VecchiPerNiente Agostino Tazzini, Benedetta Barzini, Teresa Piergentili, Guido Tonetti_ph.fabio artese

LAURA NOVELLI | Mi ritrovo a pensare al rapporto tra vecchiaia e teatro e il primo testo che mi viene in mente è King Lear di Shakespeare. Un re che, ormai anziano, decide di dividere il suo regno assegnandolo con equità alle sue tre figlie e che sarà deluso, ferito, abbandonato. Lear credo esemplifichi bene – e con lui il suo “doppio” rappresentato dall’altrettanto anziano conte di Gloucester – quella resa al passato (chiamiamola memoria, nostalgia, vita) che è sentire comune nelle persone di una certa età e che, però, in esse si accompagna quasi sempre con il desiderio di guardare al futuro, al nuovo, al domani. La tragedia segue il suo corso e finisce come ben sappiamo. Ma, al di là dei fatti, Shakespeare ci regala un complesso teatro/mondo dentro cui si annida il senso di ogni esistenza umana e, tanto più, la ricerca di una continuità che sappia di infinito, di dialogo generazionale, di rapporto ”vivo” con ciò che siamo stati e che altri, dopo di noi, ci faranno essere.

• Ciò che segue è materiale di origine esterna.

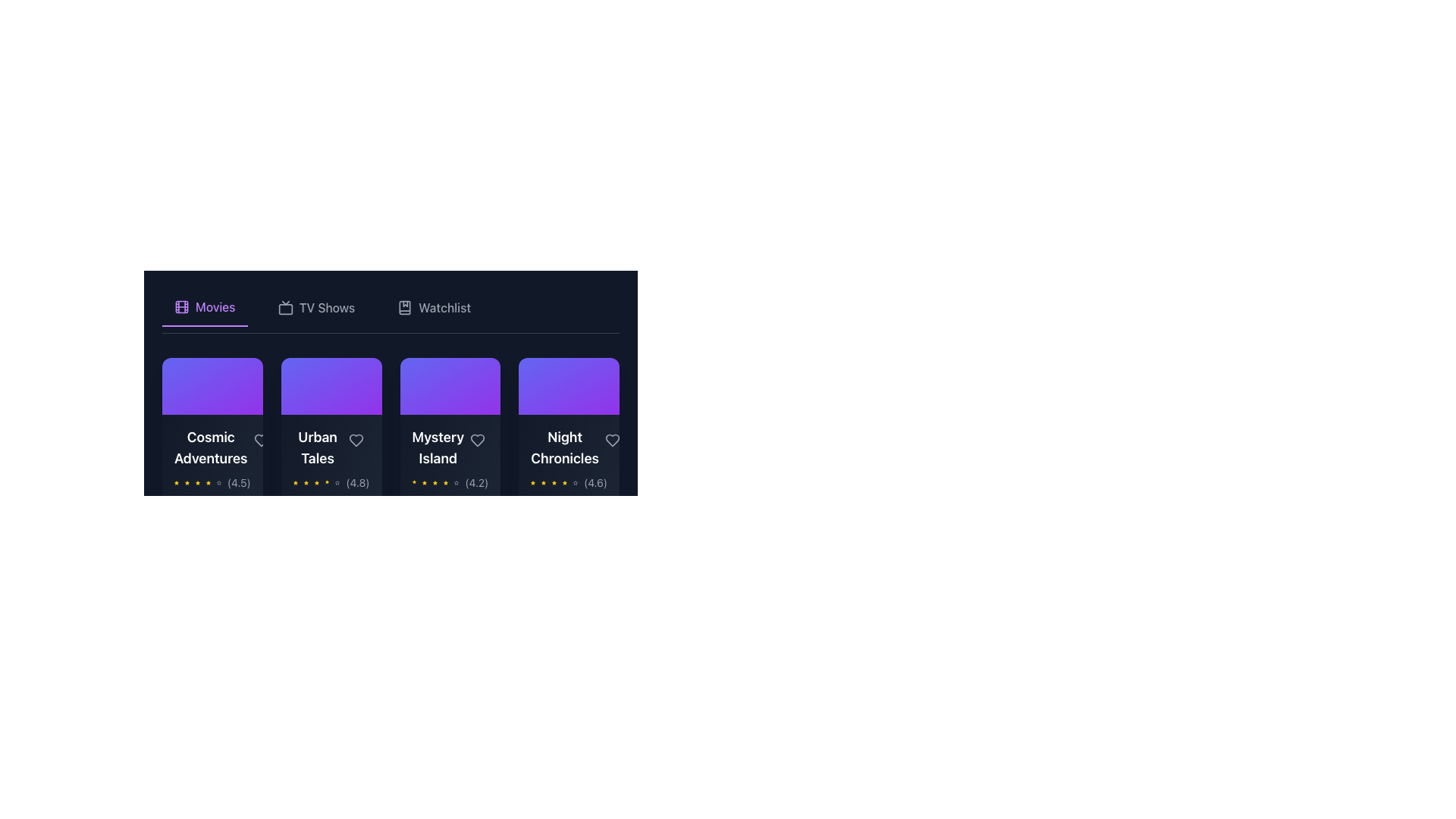 The width and height of the screenshot is (1456, 819). Describe the element at coordinates (449, 447) in the screenshot. I see `text label displaying 'Mystery Island' in bold, white font over a dark background, located as the primary heading within its card, which is third from the left in a horizontal list of movie titles` at that location. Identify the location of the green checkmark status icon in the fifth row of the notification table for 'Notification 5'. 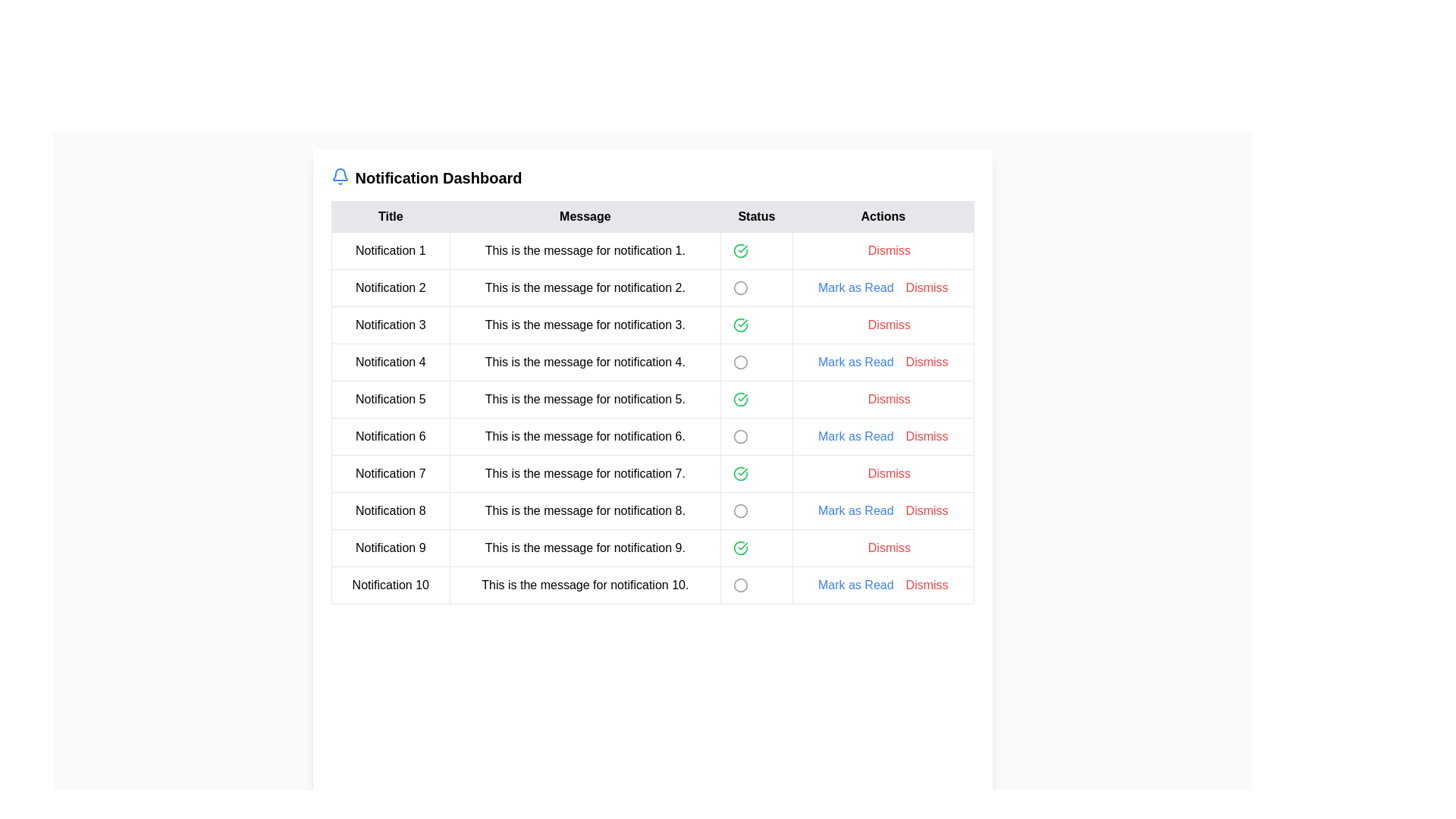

Mi ritrovo a pensare al grande dramma del Bardo mentre assisto, al teatro Vascello di Roma, al bel lavoro Vecchi per niente che Nicola Russo, interessante autore e regista quarantaduenne fattosi notare nel 2010 con Elettra, biografia di una persona comune, dedicato alla soubrette Elettra Romani e premiato al NapoliFringeFestival, ha tratto dal saggio La forza del carattere di James Hillman, trasformando la vecchiaia in un solido pretesto per parlare di “altro” e rovesciando i consueti cliché del caso.

Qui siamo, infatti, nel perimetro di un “cabaret delle emozioni” in cui si azzera ogni linea del tempo (con echi che arrivano da Ibsen e Pinter) e in cui quattro attori-non attori interpretano se stessi (sono i bravissimi Benedetta Barzini, Teresa Piergentili, Agostino Tazzini e Giudo Tonetti), rovistano nei loro ricordi con godibile (auto)ironia, “mentre” i protagonisti stessi di questa memoria biografica rivivono in scena nei corpi giovani di Sara Borsarelli e Marco Quaglia (anch’essi molto intensi ed efficaci).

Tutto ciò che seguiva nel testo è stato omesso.